Your assignment
Please give every line of the entries below as a Markdown table with the columns "No." and "Text", numbering the rows and leaving out blank lines.

↓

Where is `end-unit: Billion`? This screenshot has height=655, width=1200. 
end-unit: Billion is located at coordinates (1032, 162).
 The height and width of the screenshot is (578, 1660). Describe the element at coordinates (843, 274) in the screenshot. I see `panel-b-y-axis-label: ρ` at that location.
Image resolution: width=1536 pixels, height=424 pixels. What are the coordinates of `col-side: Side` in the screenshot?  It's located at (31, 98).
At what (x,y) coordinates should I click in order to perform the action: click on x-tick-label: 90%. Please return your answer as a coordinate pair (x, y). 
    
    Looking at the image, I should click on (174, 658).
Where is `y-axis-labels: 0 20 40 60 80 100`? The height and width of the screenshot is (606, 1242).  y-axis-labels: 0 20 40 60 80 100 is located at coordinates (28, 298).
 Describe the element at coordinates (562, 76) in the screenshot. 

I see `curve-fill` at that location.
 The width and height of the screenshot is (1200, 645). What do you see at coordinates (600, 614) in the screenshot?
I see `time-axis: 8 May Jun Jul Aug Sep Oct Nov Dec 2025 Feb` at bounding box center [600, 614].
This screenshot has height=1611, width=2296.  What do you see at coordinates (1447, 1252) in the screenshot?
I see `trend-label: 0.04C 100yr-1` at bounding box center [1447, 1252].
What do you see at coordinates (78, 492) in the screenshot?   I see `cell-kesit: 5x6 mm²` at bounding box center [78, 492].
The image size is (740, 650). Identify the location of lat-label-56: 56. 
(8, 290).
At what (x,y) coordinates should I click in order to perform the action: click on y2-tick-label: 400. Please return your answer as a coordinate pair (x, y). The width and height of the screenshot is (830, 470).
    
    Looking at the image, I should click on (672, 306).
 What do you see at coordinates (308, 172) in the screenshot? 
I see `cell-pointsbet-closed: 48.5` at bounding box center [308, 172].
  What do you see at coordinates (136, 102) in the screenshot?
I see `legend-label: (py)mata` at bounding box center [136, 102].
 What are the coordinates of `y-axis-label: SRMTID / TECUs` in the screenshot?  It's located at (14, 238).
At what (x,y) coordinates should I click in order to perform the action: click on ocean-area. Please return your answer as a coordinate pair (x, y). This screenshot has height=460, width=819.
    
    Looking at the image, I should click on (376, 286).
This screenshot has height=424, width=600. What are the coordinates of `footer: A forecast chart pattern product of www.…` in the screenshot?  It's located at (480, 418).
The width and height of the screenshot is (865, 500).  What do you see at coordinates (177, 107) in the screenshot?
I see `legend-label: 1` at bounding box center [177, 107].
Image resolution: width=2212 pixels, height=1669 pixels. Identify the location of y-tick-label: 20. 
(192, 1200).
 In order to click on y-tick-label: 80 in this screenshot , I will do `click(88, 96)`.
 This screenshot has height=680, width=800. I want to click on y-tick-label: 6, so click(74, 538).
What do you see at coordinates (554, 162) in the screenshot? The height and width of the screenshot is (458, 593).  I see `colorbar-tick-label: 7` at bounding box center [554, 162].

↑

Answer box
| No. | Text |
|---|---|
| 1 | Where is `end-unit: Billion`? This screenshot has height=655, width=1200.  |
| 2 | end-unit: Billion is located at coordinates (1032, 162). |
| 3 |  The height and width of the screenshot is (578, 1660). Describe the element at coordinates (843, 274) in the screenshot. I see `panel-b-y-axis-label: ρ` at that location. |
| 4 | Image resolution: width=1536 pixels, height=424 pixels. What are the coordinates of `col-side: Side` in the screenshot?  It's located at (31, 98). |
| 5 | At what (x,y) coordinates should I click in order to perform the action: click on x-tick-label: 90%. Please return your answer as a coordinate pair (x, y).  |
| 6 |     Looking at the image, I should click on (174, 658). |
| 7 | Where is `y-axis-labels: 0 20 40 60 80 100`? The height and width of the screenshot is (606, 1242).  y-axis-labels: 0 20 40 60 80 100 is located at coordinates (28, 298). |
| 8 |  Describe the element at coordinates (562, 76) in the screenshot.  |
| 9 | I see `curve-fill` at that location. |
| 10 |  The width and height of the screenshot is (1200, 645). What do you see at coordinates (600, 614) in the screenshot? |
| 11 | I see `time-axis: 8 May Jun Jul Aug Sep Oct Nov Dec 2025 Feb` at bounding box center [600, 614]. |
| 12 | This screenshot has height=1611, width=2296.  What do you see at coordinates (1447, 1252) in the screenshot? |
| 13 | I see `trend-label: 0.04C 100yr-1` at bounding box center [1447, 1252]. |
| 14 | What do you see at coordinates (78, 492) in the screenshot?   I see `cell-kesit: 5x6 mm²` at bounding box center [78, 492]. |
| 15 | The image size is (740, 650). Identify the location of lat-label-56: 56.  |
| 16 | (8, 290). |
| 17 | At what (x,y) coordinates should I click in order to perform the action: click on y2-tick-label: 400. Please return your answer as a coordinate pair (x, y). The width and height of the screenshot is (830, 470). |
| 18 |     Looking at the image, I should click on (672, 306). |
| 19 |  What do you see at coordinates (308, 172) in the screenshot?  |
| 20 | I see `cell-pointsbet-closed: 48.5` at bounding box center [308, 172]. |
| 21 |   What do you see at coordinates (136, 102) in the screenshot? |
| 22 | I see `legend-label: (py)mata` at bounding box center [136, 102]. |
| 23 |  What are the coordinates of `y-axis-label: SRMTID / TECUs` in the screenshot?  It's located at (14, 238). |
| 24 | At what (x,y) coordinates should I click in order to perform the action: click on ocean-area. Please return your answer as a coordinate pair (x, y). This screenshot has height=460, width=819. |
| 25 |     Looking at the image, I should click on (376, 286). |
| 26 | This screenshot has height=424, width=600. What are the coordinates of `footer: A forecast chart pattern product of www.…` in the screenshot?  It's located at (480, 418). |
| 27 | The width and height of the screenshot is (865, 500).  What do you see at coordinates (177, 107) in the screenshot? |
| 28 | I see `legend-label: 1` at bounding box center [177, 107]. |
| 29 | Image resolution: width=2212 pixels, height=1669 pixels. Identify the location of y-tick-label: 20.  |
| 30 | (192, 1200). |
| 31 |  In order to click on y-tick-label: 80 in this screenshot , I will do `click(88, 96)`. |
| 32 |  This screenshot has height=680, width=800. I want to click on y-tick-label: 6, so click(74, 538). |
| 33 | What do you see at coordinates (554, 162) in the screenshot? The height and width of the screenshot is (458, 593).  I see `colorbar-tick-label: 7` at bounding box center [554, 162]. |